A música imensa do Vale dos Tambores


Urariano Mota
La Insignia. Brasil, junho de 2007.


Imagino Carlos Henrique Machado como um homem muito modesto. Não tanto pelo alarde nenhum que faz de suas qualificações exteriores, formais, que o apresentam como compositor, bandolinista, pesquisador, violonista, arranjador. Isso nada diz. Todo homem em seu trabalho sempre executa mais de uma coisa. Imagino Carlos Henrique modesto, porque tive a oportunidade de ouvir os dois CDs aos quais deu o nome de Vale dos Tambores. E acrescento: qualquer indivíduo normal, com a vaidade comum de que todos somos feitos, andaria depois de realizar essa música com um ar de quem bebeu com os deuses.
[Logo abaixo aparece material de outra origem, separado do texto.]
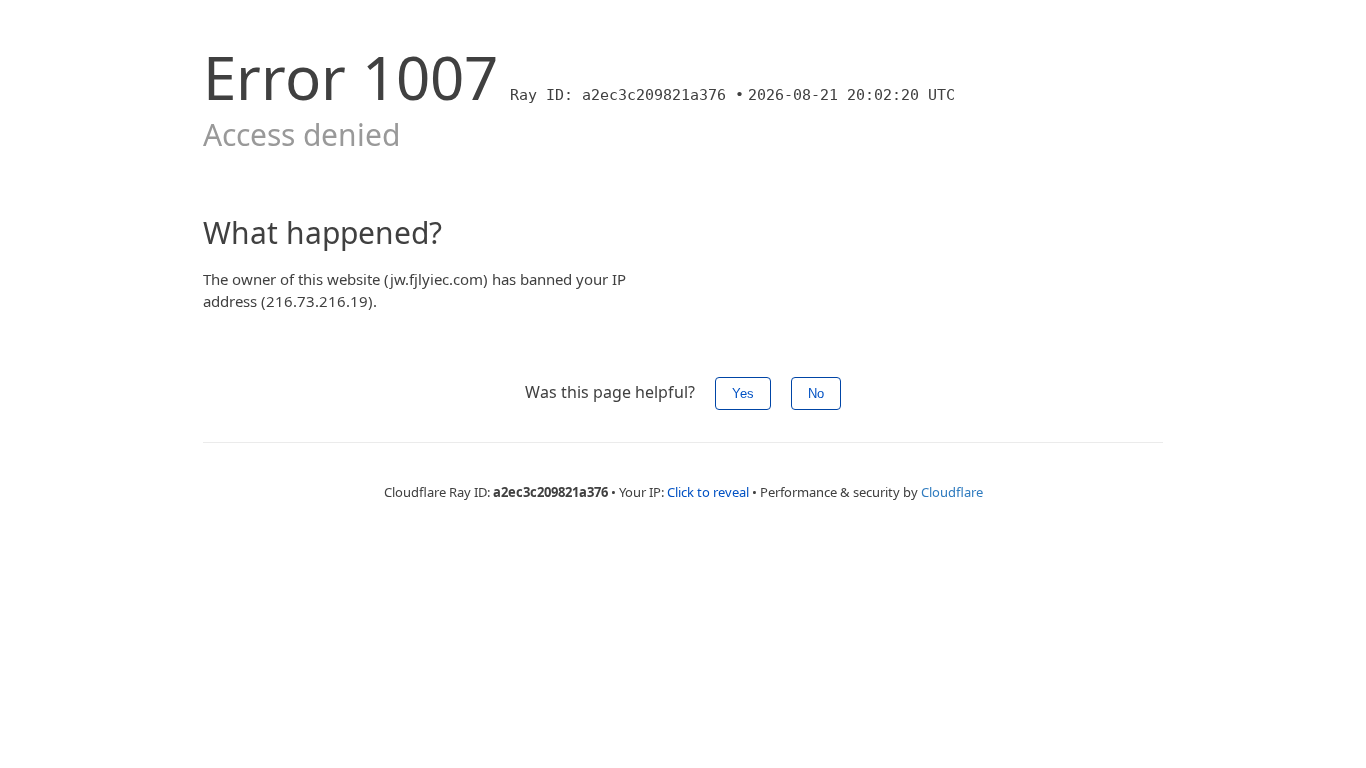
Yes (743, 393)
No (816, 393)
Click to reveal (708, 492)
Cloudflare (952, 492)
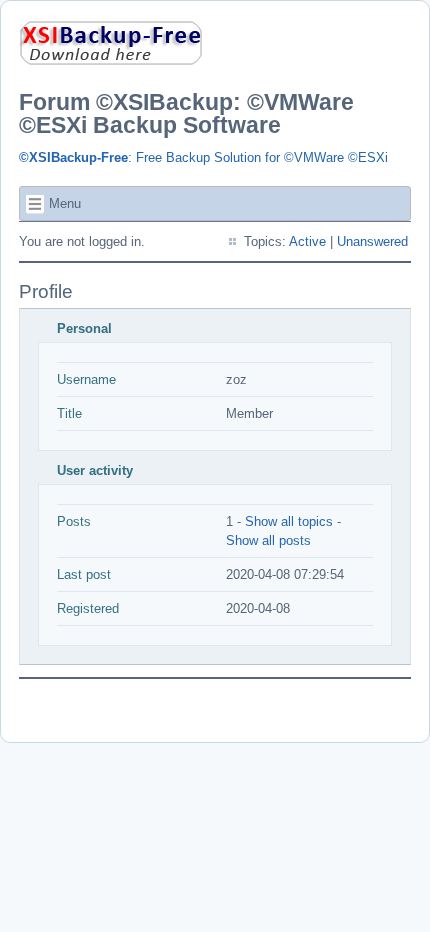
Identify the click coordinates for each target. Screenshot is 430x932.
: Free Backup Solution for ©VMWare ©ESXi (203, 157)
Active (307, 241)
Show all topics (289, 521)
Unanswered (372, 241)
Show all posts (268, 540)
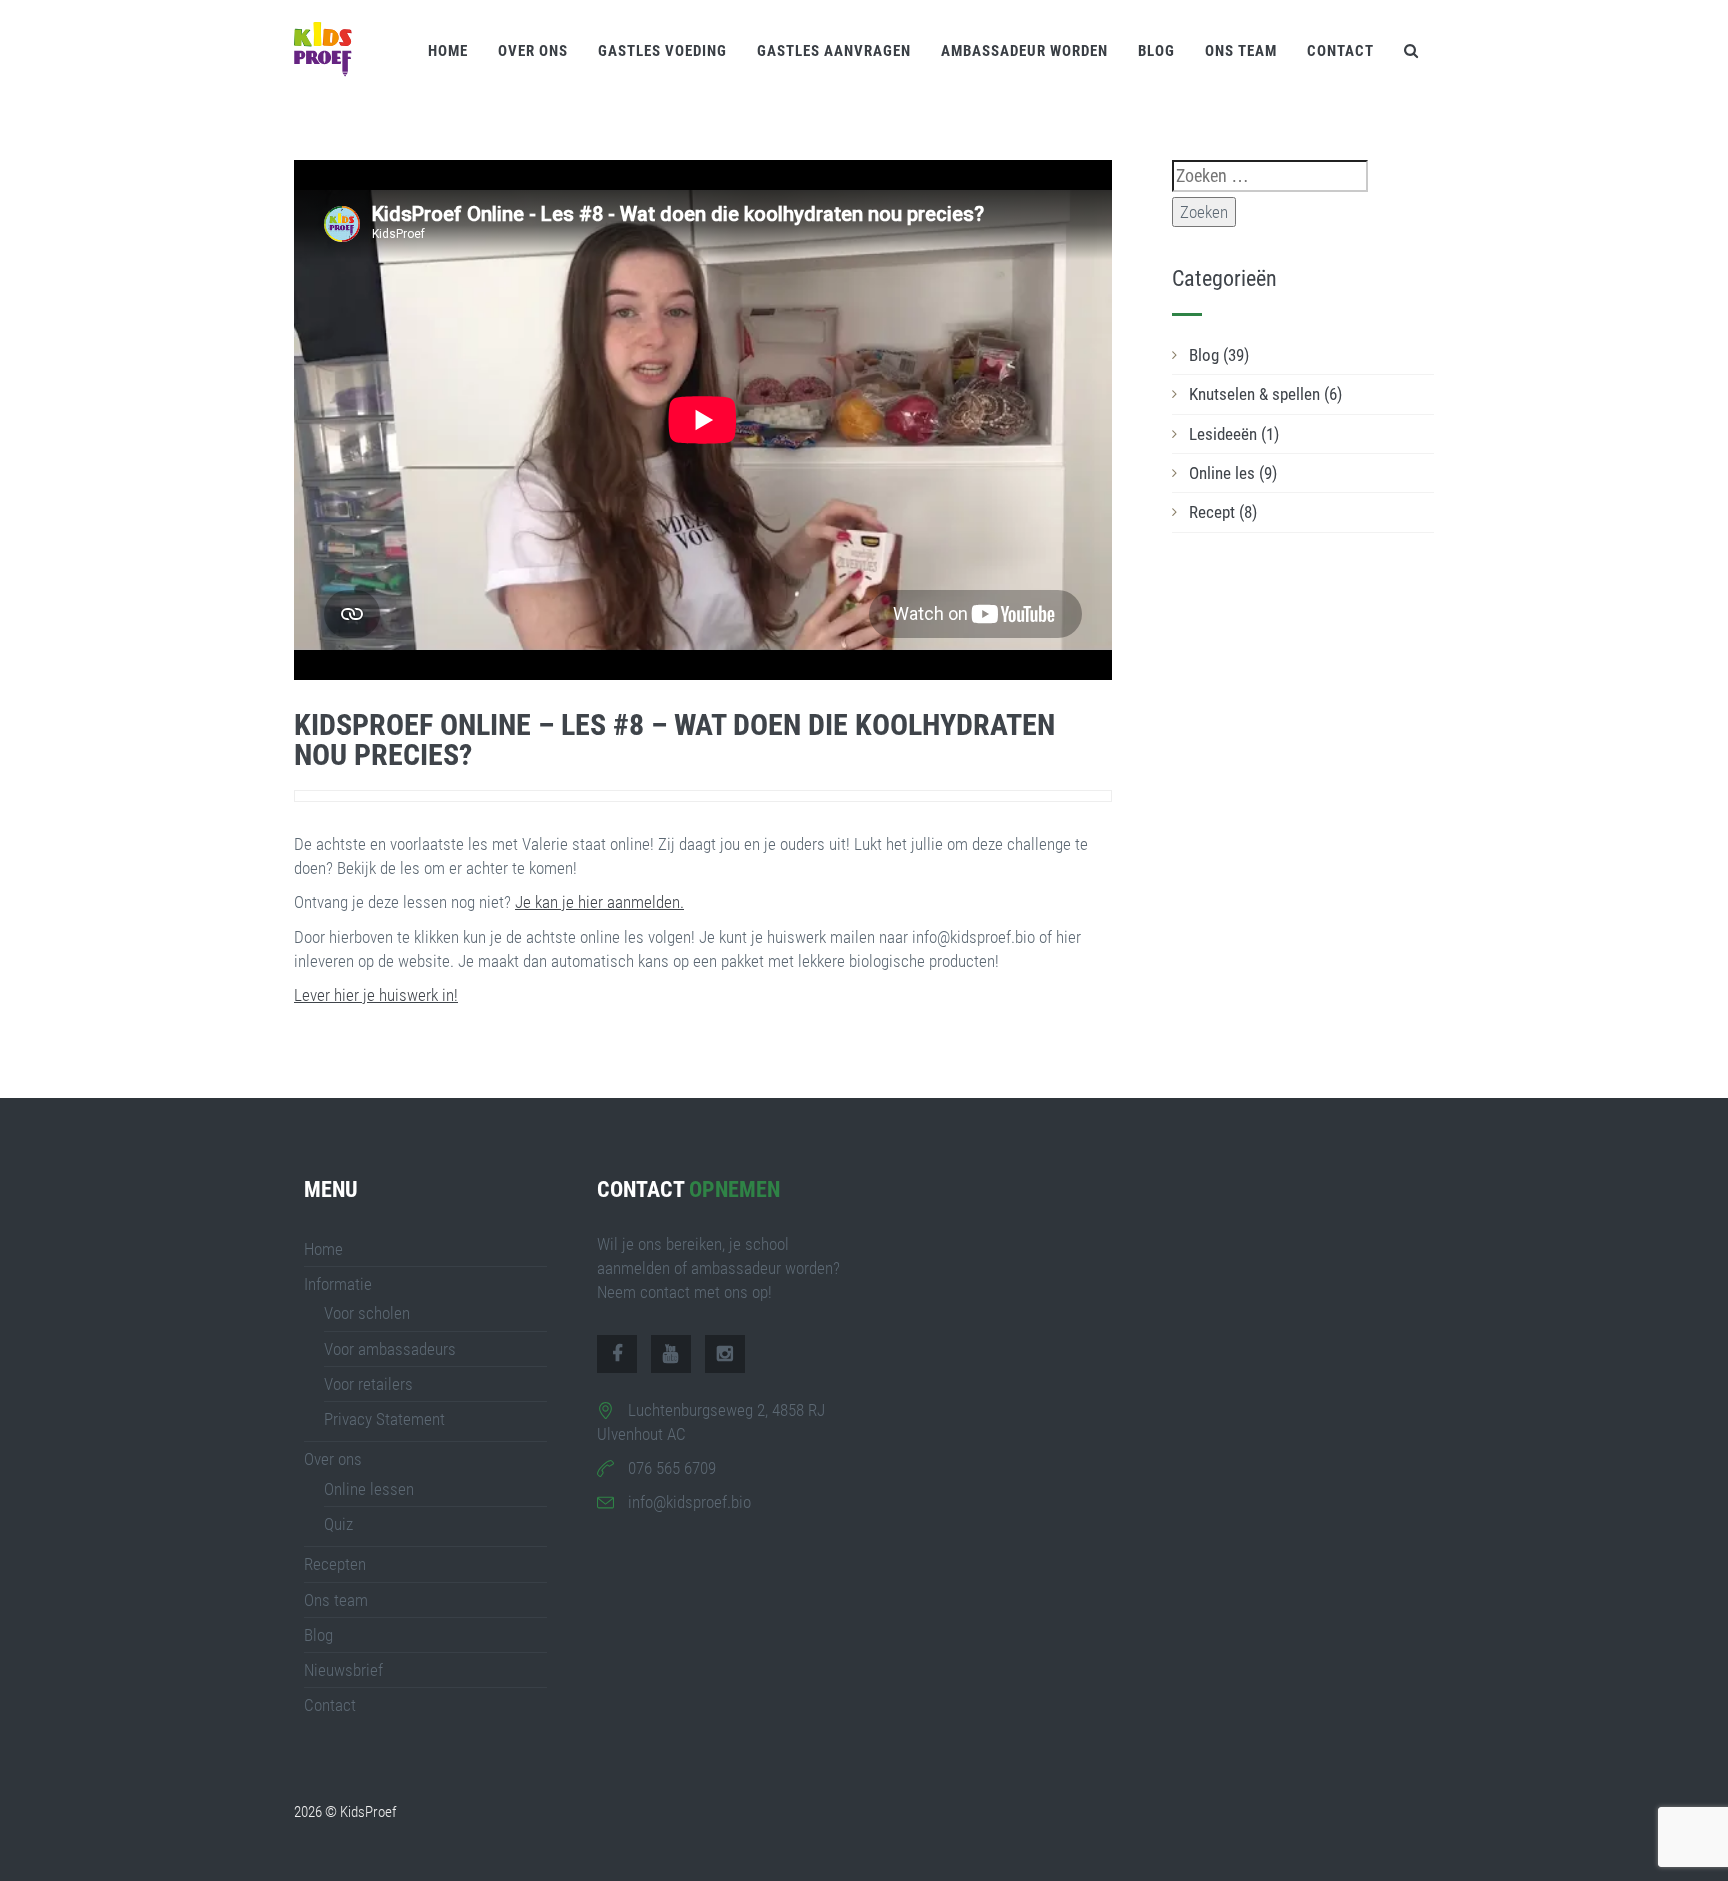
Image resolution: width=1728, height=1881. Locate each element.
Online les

Aqui faço uma pausa. Sei que falo de um artista desconhecido pela burra, imensa, grande mídia. A produção musical desse homem está fora das gravadoras que abrem páginas inteiras de cadernos dos periódicos. Longe está ele de ser um pop star. Carlos Henrique se dedica a uma música instrumental, a um gênero de tocar e de arranjar e compor que os brasileiros chamam de choro ou chorinho. Vejam só que coisa agradável mais sem mídia! Por isso, como uma vacina ao possível exagero do que direi a seguir, recomendo uma visita a www.carloshenrique.mus.br, ou uma mensagem a chorobrasileirocarloshenrique@yahoo.com.br, para que se adquira o Vale dos Tambores e se perceba em som o que passo a escrever.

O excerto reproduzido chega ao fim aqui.